Exercise
Copy the listing below word for word, every line from start to finish.

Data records
........

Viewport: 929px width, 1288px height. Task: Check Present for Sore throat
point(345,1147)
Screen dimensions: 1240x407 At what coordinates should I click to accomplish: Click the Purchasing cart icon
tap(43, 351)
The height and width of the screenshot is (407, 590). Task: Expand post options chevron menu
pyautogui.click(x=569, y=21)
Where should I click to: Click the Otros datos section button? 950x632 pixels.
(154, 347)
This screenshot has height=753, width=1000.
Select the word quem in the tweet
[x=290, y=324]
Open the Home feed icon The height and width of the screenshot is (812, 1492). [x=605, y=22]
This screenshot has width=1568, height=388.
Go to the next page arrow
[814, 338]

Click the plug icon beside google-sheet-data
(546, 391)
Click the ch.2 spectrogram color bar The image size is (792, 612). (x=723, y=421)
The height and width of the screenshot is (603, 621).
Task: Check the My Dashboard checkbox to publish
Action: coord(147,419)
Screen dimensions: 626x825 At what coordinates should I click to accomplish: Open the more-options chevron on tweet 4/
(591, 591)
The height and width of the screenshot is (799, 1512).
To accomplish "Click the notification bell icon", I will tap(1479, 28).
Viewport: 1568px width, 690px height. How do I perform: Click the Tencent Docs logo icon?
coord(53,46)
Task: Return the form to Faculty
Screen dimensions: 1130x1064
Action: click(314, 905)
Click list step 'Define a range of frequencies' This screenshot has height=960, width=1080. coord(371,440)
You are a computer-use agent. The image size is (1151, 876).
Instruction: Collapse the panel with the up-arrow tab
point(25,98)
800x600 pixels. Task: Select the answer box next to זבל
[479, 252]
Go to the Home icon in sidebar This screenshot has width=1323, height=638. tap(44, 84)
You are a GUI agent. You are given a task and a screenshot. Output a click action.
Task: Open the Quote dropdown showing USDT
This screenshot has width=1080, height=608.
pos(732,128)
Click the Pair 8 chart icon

........

Result below
Viewport: 929px width, 1288px height. Task: Check Present for Sore throat
point(345,1147)
Screen dimensions: 1240x407 At what coordinates should I click to accomplish: Click the Purchasing cart icon
tap(43, 351)
The height and width of the screenshot is (407, 590). Task: Expand post options chevron menu
pyautogui.click(x=569, y=21)
Where should I click to: Click the Otros datos section button? 950x632 pixels.
(154, 347)
This screenshot has height=753, width=1000.
Select the word quem in the tweet
[x=290, y=324]
Open the Home feed icon The height and width of the screenshot is (812, 1492). [x=605, y=22]
This screenshot has width=1568, height=388.
Go to the next page arrow
[814, 338]

Click the plug icon beside google-sheet-data
(546, 391)
Click the ch.2 spectrogram color bar The image size is (792, 612). (x=723, y=421)
The height and width of the screenshot is (603, 621).
Task: Check the My Dashboard checkbox to publish
Action: coord(147,419)
Screen dimensions: 626x825 At what coordinates should I click to accomplish: Open the more-options chevron on tweet 4/
(591, 591)
The height and width of the screenshot is (799, 1512).
To accomplish "Click the notification bell icon", I will tap(1479, 28).
Viewport: 1568px width, 690px height. How do I perform: Click the Tencent Docs logo icon?
coord(53,46)
Task: Return the form to Faculty
Screen dimensions: 1130x1064
Action: click(314, 905)
Click list step 'Define a range of frequencies' This screenshot has height=960, width=1080. coord(371,440)
You are a computer-use agent. The image size is (1151, 876).
Instruction: Collapse the panel with the up-arrow tab
point(25,98)
800x600 pixels. Task: Select the answer box next to זבל
[479, 252]
Go to the Home icon in sidebar This screenshot has width=1323, height=638. tap(44, 84)
You are a GUI agent. You are given a task and a screenshot. Output a click action.
Task: Open the Quote dropdown showing USDT
This screenshot has width=1080, height=608.
pos(732,128)
Click the Pair 8 chart icon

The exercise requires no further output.